Apply what you read =
**a.** According to the article on the Interactive Locomotion Lab, what did the researchers place on the Stewart platform?
**b.** Copy the Interactive Locomotion Lab article word for word from "Muscling Through the" to "now be starting.".

═════ Given passage

Muscling Through the Virtual Mountain

Test subjects will run and jump in a new lab at the Cluster of Excellence CITEC

This year, the Interactive Locomotion Lab was founded at CITEC, joining some 40 special laboratories at the Cluster of Excellence. Here, researchers from both biology and computer science study the role of the body in movement control and planning. A special apparatus was custom-built for their experiments, made of a platform with a treadmill and a virtual environment. With the first introductory studies having been conducted earlier this year, the experiments will now be starting.

Prof. Dr. Volker Dürr (right) heads the Interactive Locomotion Lab. His colleague Florian Hofmann (left) is currently preparing for the main study.The Biological Cybernetics research group set up the new lab in the biology wing of the main university building. Here in the grey basement area, test subjects are greeted with a virtual oasis of green. The researchers placed six large screens and 14 cameras on a Stewart platform – a platform that can be shifted and tilted in all directions with its six motors.

The test subjects wear a special pair of glasses, which are captured by the platform’s cameras. They then walk or run on a treadmill that was installed on the Stewart Platform. The virtual path leads over a trail with green fields to the left and right. Every so often, study participants are confronted with an obstacle, which they have to either step over or jump over. “With these obstacles in the virtual trail, we wanted to find out how we humans react to our surroundings,” says Professor Dr. Volker Dürr, a biologist who heads Biological Cybernetics, a research group that is part of Bielefeld University’s Faculty of Biology and the Cluster of Excellence CITEC.

At the Interactive Locomotion Lab, test subjects run through a virtual landscape where they have to jump over obstacles. The 180-degree projection curves around the test subject, creating a three-dimensional effect. The treadmill can be tilted both upwards and downwards, thus allowing the test subjects not only to walk on a flat surface, but it also gives them the feeling of walking all the way up and down the mountains. At the beginning of the year, the safety inspection was carried out and since the preliminary test studies have been completed, the first experiments can now be started.

“We want to find out how humans plan and control dynamic running and jumping motion,” says Dürr. “For this, we purposely give the test subjects misleading feedback. As an example of this, the researchers use the device to pretend that a virtual hurdle was not cleared, even though the reality and the perception of the test subjects is contrary to this. How do the test subjects deal with this discrepancy? Do they adjust their effort for the next jump? How sensitive are they to changes? And how big can the conflict be between the feedback the test subjects get and their visual impression? “We have a sense of how much force we need, for instance, to jump over an obstacle or how we have to move our arm in order to throw a ball at a target,” says Dürr. “Yet we can’t always be certain. Sometimes we think that we’ll make it over an obstacle but then we knock into it. In our research, we’re interested in how this internal representation of the body works.”

Dipl.-Ing. Florian Hofmann setting up the virtual landscape. At this time, the researchers will be measuring motion on the treadmill, but in the future, muscle activity and spring could also be measured with, for instance, shoe treads. “Our findings from the studies here at the Interactive Locomotion Lab will also provide us insight that can be used in artificial systems,” says Dürr. “Based on human body representation, we will look at which motion sequences should be firmly set in robots and which would be better off being more dynamic and adaptable.”

══════════
═════ Data excerpts

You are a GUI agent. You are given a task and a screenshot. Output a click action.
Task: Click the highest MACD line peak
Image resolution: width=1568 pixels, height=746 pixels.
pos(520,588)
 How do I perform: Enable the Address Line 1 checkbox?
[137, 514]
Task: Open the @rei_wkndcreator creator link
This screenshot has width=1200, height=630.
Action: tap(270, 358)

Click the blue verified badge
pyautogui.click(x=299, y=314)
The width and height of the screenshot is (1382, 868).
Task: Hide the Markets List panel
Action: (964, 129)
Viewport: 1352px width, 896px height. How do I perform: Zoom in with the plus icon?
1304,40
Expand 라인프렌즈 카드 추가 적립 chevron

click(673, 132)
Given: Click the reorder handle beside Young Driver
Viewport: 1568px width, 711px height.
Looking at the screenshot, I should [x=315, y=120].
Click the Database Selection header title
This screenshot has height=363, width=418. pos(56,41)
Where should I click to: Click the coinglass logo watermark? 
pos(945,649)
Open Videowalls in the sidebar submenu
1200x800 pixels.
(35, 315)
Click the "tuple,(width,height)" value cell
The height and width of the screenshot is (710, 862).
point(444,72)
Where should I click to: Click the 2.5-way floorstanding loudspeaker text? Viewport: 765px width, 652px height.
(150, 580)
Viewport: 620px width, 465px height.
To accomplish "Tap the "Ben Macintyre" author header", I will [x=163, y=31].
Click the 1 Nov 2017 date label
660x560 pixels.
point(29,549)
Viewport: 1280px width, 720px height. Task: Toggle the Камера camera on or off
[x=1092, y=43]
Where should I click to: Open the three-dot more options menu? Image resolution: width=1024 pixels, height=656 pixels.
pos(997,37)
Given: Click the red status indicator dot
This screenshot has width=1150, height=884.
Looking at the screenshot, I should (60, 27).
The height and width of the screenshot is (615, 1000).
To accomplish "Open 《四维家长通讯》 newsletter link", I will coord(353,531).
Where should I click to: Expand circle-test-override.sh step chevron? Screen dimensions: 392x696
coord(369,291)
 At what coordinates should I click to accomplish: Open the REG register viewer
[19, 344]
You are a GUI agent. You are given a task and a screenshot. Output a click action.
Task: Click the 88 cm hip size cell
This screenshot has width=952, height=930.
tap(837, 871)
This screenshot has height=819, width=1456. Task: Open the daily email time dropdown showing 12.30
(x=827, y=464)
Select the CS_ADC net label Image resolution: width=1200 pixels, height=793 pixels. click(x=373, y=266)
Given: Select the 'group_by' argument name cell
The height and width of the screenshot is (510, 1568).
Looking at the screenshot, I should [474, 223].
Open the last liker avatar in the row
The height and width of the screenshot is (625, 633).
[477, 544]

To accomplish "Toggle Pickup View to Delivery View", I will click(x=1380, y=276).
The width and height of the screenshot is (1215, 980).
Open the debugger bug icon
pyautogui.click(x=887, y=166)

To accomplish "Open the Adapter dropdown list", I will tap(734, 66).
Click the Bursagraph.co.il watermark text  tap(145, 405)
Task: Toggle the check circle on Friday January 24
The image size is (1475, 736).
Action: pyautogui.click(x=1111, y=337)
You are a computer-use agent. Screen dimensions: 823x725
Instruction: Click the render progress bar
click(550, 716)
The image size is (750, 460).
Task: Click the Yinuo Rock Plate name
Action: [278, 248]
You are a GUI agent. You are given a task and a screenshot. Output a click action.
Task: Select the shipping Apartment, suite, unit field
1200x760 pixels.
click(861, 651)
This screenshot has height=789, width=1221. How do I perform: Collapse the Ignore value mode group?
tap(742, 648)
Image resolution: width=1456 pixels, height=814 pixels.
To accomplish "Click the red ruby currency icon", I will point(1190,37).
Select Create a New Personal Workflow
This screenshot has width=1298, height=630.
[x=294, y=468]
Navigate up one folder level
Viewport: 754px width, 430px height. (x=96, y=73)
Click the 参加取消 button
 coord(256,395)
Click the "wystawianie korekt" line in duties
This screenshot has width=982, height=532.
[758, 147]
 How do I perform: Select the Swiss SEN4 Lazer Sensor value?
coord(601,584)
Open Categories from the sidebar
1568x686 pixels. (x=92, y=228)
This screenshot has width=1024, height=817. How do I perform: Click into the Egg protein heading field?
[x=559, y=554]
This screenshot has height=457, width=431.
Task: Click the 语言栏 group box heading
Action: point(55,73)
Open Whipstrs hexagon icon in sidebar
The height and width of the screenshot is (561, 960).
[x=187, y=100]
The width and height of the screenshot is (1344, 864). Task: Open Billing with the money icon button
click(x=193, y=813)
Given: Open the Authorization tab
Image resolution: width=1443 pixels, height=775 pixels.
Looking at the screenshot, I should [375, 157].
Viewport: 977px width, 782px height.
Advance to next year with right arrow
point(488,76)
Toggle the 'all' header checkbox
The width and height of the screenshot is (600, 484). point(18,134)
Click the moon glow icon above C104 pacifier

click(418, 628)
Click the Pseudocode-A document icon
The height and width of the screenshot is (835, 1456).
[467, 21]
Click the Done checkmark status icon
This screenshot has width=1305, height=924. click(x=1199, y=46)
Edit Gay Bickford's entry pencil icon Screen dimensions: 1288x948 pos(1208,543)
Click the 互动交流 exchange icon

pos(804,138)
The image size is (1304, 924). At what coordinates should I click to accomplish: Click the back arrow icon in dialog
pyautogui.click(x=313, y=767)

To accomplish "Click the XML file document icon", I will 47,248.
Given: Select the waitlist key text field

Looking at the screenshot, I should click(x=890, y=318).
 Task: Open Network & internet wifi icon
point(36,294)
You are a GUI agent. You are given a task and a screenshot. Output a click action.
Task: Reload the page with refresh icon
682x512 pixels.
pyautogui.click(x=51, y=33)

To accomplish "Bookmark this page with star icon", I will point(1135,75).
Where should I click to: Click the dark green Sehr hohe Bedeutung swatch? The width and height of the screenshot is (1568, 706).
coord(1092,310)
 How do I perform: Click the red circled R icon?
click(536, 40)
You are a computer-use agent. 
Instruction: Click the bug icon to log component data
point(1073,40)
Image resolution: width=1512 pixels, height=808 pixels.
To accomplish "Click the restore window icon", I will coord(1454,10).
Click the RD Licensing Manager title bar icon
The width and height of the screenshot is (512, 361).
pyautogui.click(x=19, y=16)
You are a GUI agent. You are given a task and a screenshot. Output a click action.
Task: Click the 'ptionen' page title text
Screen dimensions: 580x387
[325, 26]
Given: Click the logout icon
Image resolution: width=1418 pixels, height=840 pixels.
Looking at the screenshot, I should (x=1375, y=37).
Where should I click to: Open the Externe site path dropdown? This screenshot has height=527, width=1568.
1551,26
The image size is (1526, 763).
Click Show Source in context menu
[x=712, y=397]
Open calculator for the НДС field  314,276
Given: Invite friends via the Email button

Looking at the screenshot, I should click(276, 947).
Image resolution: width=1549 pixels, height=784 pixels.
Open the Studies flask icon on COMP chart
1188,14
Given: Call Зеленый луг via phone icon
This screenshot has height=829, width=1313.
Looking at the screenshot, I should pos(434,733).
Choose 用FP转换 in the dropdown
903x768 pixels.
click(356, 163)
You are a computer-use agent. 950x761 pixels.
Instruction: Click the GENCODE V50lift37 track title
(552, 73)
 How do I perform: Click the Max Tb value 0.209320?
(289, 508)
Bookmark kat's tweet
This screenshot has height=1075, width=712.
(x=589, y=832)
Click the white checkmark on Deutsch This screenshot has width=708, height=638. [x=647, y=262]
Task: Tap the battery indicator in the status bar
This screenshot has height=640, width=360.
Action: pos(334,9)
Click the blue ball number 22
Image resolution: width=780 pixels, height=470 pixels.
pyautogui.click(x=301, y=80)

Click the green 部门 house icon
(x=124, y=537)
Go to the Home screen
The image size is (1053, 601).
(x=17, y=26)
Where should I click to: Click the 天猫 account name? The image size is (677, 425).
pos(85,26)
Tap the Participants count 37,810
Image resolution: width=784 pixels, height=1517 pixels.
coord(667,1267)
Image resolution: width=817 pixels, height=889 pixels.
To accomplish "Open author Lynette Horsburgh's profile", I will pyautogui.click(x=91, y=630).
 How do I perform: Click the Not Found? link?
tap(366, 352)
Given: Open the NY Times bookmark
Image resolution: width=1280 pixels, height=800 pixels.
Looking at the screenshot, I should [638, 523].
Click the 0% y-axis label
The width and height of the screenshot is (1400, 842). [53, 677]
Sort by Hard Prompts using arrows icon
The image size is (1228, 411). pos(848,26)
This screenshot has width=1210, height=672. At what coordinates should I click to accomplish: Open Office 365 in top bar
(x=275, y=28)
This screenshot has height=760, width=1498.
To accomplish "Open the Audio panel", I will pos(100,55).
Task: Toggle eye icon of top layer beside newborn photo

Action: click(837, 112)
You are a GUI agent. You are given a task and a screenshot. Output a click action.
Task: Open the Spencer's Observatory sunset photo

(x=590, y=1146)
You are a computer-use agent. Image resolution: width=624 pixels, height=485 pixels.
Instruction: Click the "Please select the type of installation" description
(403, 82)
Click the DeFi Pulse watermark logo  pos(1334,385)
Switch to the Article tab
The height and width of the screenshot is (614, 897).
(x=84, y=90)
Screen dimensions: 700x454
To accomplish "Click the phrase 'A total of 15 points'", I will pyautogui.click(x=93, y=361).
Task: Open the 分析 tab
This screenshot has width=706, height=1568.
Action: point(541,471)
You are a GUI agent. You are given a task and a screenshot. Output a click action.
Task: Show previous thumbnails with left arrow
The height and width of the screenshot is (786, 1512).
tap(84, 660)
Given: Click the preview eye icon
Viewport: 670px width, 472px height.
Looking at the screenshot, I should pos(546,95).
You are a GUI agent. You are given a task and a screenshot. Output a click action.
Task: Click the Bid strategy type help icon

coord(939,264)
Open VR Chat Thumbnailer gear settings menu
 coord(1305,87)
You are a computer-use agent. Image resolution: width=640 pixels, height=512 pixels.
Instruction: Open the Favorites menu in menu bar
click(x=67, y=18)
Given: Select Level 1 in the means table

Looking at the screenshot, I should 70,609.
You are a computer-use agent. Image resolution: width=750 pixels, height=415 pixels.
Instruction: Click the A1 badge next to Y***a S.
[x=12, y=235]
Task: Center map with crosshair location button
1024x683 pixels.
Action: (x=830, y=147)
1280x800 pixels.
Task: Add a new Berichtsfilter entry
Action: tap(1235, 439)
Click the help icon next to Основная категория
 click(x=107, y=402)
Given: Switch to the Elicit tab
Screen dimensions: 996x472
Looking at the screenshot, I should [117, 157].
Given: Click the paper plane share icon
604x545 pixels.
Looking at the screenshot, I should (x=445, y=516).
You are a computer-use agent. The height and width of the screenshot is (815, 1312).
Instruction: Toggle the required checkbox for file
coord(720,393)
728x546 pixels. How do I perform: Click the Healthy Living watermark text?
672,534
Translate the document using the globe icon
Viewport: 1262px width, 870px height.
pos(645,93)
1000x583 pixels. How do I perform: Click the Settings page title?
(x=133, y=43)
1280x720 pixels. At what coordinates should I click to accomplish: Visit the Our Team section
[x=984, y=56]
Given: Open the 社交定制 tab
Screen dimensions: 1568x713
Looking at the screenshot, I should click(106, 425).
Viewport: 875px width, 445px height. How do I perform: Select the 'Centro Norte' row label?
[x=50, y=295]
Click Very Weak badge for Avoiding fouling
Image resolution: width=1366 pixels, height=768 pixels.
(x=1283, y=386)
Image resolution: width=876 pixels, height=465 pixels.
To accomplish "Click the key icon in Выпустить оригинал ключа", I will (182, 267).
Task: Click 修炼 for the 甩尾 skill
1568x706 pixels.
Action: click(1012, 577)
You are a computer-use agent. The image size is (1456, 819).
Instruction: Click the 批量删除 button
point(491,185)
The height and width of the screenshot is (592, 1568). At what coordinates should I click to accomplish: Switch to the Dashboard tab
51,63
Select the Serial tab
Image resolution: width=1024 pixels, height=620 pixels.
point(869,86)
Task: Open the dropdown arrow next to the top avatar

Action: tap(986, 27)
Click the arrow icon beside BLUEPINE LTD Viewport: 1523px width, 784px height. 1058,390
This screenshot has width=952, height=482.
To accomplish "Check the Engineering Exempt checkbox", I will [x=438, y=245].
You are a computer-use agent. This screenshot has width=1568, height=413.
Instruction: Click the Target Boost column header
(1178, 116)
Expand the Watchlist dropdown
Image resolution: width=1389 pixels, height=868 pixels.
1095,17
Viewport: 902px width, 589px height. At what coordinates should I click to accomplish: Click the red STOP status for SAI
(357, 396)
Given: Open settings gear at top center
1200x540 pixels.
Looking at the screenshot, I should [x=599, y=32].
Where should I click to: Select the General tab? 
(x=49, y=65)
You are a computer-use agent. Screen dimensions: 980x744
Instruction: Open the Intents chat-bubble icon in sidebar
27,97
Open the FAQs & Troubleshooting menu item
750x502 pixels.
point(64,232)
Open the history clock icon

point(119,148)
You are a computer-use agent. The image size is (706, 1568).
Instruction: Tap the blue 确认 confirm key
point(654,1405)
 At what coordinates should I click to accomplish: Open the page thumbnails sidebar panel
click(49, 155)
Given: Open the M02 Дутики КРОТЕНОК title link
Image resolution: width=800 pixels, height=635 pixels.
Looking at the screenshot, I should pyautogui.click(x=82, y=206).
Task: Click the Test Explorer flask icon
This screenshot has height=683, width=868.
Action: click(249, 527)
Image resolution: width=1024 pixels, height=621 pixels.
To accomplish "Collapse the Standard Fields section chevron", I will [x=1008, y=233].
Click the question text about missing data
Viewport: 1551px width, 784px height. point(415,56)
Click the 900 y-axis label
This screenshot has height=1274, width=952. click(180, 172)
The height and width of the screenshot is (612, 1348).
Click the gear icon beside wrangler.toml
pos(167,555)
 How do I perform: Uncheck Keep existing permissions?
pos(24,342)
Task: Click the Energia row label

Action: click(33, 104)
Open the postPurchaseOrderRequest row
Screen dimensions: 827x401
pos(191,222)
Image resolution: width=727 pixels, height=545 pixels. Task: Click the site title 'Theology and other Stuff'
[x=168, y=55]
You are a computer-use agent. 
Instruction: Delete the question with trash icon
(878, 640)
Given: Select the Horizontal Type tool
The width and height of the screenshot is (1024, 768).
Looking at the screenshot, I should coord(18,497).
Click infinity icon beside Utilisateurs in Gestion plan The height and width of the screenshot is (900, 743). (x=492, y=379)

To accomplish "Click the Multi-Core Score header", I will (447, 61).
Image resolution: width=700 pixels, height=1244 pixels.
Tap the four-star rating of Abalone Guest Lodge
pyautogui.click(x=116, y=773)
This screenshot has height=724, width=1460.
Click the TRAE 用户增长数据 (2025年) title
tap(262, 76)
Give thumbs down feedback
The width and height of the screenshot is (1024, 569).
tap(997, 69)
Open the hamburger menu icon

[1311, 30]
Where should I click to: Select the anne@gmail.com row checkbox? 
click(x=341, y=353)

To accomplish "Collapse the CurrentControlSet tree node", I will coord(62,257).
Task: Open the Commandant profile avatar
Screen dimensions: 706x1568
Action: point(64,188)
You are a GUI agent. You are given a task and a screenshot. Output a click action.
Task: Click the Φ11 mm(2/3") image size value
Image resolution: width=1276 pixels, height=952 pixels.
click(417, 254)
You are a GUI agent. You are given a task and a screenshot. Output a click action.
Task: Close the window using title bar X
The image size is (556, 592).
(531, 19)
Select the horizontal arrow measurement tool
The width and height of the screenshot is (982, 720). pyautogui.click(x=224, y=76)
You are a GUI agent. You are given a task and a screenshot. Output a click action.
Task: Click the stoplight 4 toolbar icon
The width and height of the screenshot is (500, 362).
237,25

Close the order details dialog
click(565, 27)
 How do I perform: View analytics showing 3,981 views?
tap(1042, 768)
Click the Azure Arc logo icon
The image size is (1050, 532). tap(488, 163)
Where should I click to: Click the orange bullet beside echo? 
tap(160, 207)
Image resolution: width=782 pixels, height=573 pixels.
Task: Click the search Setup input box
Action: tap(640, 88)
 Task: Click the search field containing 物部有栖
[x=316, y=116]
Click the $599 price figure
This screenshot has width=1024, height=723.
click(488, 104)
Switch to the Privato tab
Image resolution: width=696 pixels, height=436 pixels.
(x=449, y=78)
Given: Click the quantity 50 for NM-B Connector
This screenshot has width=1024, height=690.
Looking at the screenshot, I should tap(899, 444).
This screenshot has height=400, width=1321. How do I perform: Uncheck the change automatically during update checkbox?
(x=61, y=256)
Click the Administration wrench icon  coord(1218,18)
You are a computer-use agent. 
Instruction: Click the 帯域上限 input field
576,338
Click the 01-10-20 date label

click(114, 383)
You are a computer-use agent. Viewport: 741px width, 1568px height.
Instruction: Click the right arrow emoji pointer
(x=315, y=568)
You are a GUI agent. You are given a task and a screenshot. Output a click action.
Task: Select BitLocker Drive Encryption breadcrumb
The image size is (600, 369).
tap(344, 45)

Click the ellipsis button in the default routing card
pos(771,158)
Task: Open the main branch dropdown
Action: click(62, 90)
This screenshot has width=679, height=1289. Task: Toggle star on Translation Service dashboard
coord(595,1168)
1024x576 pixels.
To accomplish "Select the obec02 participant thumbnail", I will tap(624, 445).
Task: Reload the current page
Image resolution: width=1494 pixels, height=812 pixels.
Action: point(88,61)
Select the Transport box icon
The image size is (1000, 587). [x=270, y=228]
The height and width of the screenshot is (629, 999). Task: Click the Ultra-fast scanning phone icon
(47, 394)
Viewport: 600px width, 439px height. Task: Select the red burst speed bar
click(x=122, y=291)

══════════

Task-by-task outputs =
**a.** Six large screens and 14 cameras.

**b.**
Muscling Through the Virtual Mountain

Test subjects will run and jump in a new lab at the Cluster of Excellence CITEC

This year, the Interactive Locomotion Lab was founded at CITEC, joining some 40 special laboratories at the Cluster of Excellence. Here, researchers from both biology and computer science study the role of the body in movement control and planning. A special apparatus was custom-built for their experiments, made of a platform with a treadmill and a virtual environment. With the first introductory studies having been conducted earlier this year, the experiments will now be starting.